▶ **THE TASK**:
Tally up how many lines in the listing below contain the string "agent", and give only the total.

(DATA EXTRACTS)

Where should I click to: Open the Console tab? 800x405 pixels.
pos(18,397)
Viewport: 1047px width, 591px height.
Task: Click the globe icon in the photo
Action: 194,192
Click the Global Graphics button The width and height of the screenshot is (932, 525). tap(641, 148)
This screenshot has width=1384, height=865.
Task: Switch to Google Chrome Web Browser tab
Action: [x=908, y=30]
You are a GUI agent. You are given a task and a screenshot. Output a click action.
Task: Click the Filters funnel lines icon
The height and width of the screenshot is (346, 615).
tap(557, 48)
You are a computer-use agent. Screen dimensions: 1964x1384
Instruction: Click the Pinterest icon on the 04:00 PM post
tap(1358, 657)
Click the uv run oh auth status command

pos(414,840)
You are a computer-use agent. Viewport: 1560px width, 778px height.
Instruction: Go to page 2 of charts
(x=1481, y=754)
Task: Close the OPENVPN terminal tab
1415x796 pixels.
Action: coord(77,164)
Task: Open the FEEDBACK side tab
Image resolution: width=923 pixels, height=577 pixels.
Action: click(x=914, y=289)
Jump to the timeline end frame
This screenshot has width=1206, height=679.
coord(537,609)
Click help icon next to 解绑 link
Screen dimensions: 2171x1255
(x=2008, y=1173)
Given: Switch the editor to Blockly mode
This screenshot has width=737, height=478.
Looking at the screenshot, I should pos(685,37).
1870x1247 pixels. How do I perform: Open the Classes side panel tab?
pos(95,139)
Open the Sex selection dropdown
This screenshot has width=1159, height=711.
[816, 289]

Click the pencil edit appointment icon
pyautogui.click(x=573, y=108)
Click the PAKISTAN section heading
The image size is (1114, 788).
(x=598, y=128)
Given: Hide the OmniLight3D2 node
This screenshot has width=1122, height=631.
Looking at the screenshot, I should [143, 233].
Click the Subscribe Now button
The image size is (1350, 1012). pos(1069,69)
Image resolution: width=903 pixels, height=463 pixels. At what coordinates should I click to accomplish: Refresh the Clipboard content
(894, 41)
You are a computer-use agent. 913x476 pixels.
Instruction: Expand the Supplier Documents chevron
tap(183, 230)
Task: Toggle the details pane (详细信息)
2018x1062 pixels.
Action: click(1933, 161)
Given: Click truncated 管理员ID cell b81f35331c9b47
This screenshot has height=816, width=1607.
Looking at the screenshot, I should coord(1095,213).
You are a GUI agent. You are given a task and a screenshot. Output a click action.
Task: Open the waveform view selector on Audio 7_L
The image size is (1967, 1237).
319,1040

(End DATA EXTRACTS)

▶ **WRITTEN ANSWER**:
5